** Opening DATA EXCERPTS block **

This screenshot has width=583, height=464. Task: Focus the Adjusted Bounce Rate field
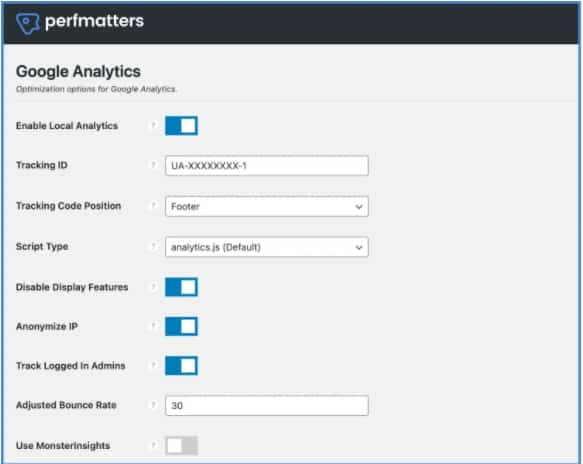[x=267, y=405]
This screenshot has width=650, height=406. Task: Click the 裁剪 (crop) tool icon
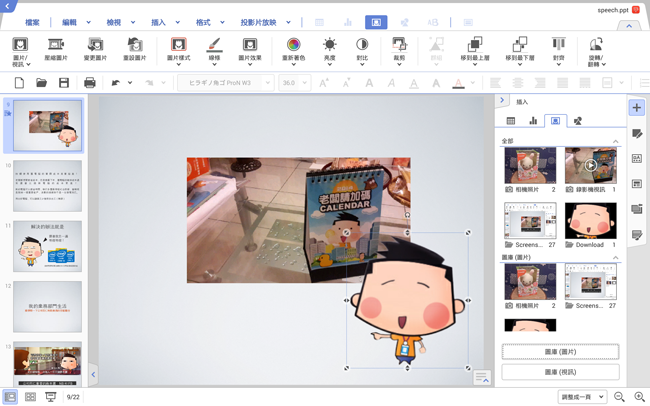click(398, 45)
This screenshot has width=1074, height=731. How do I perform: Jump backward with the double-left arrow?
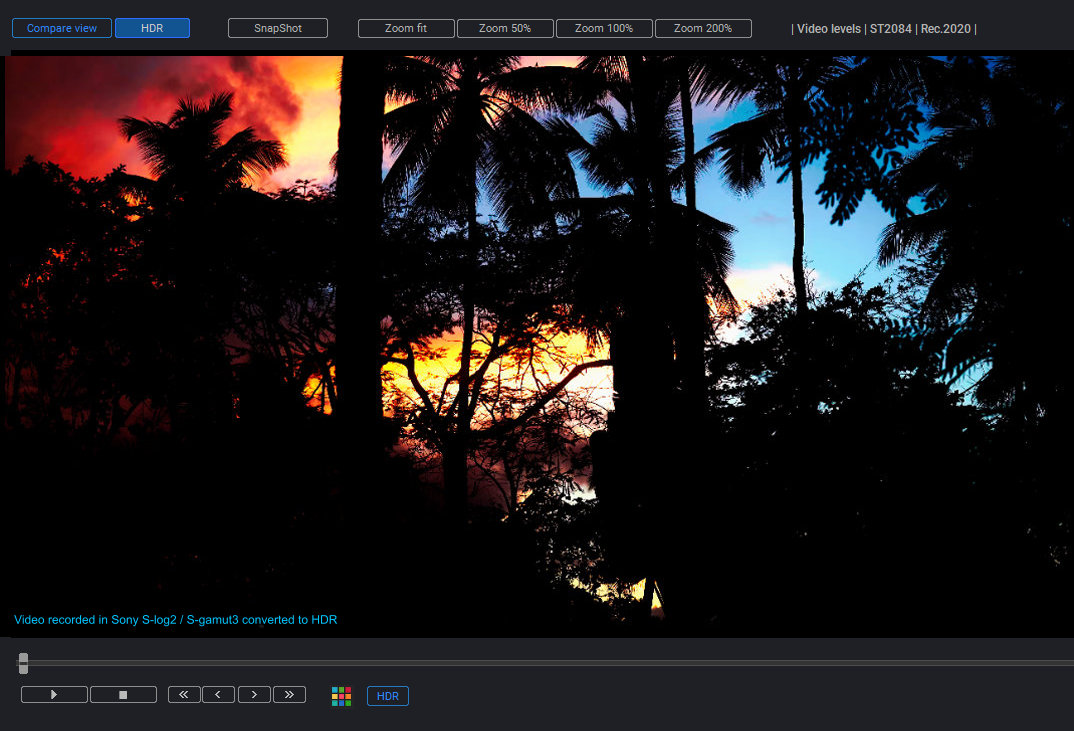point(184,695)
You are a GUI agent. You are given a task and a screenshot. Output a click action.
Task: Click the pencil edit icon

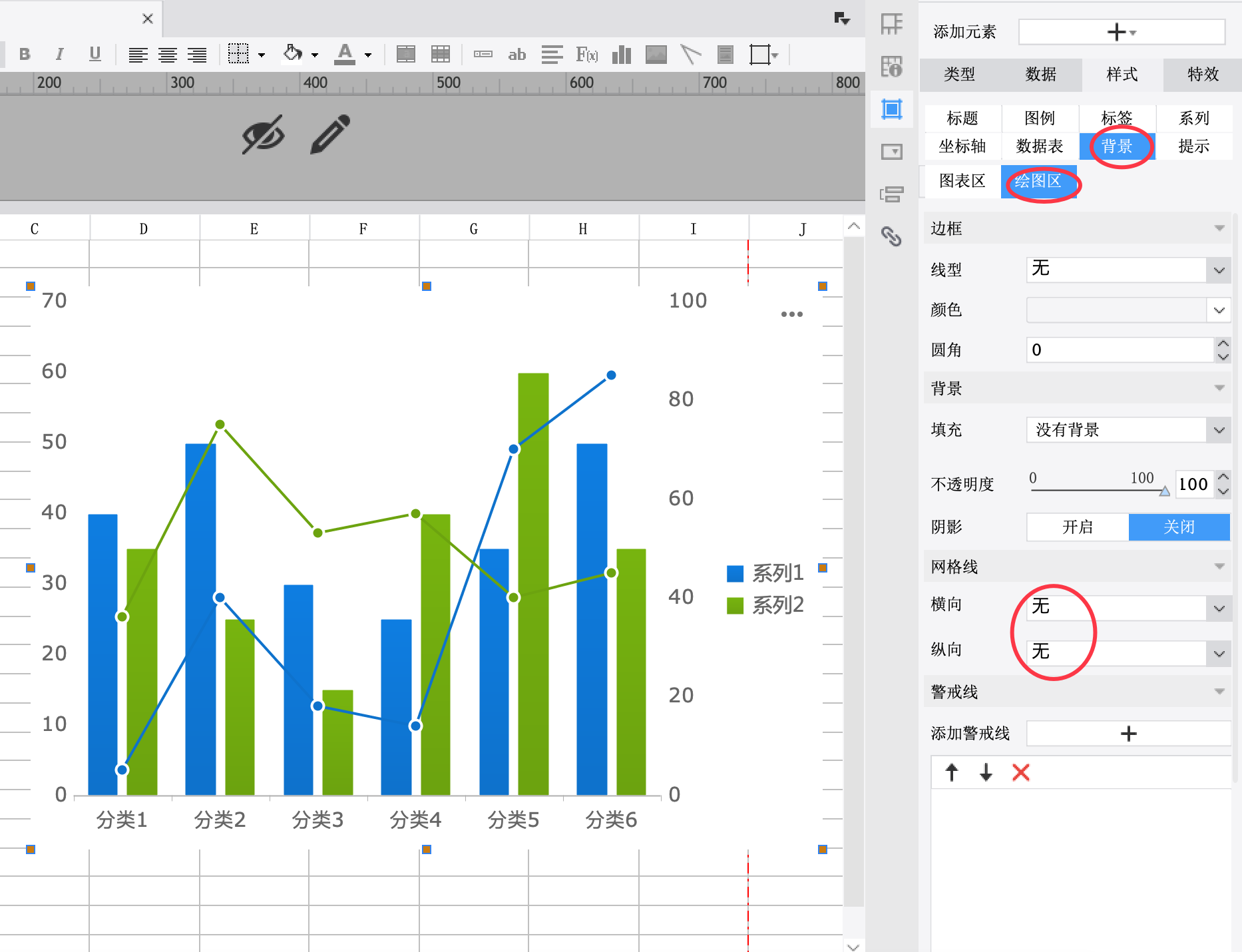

** Closing DATA EXCERPTS block **

**WORK REQUEST:**
What is needed is an exact repetition of every line from the line with "This screenshot has width=650, height=406." to the end of the data above, both ends included, with no pictures.

**RESULT OF THIS EXERCISE:**
This screenshot has width=650, height=406. Task: Click the 裁剪 (crop) tool icon
click(398, 45)
This screenshot has width=1074, height=731. How do I perform: Jump backward with the double-left arrow?
point(184,695)
You are a GUI agent. You are given a task and a screenshot. Output a click action.
Task: Click the pencil edit icon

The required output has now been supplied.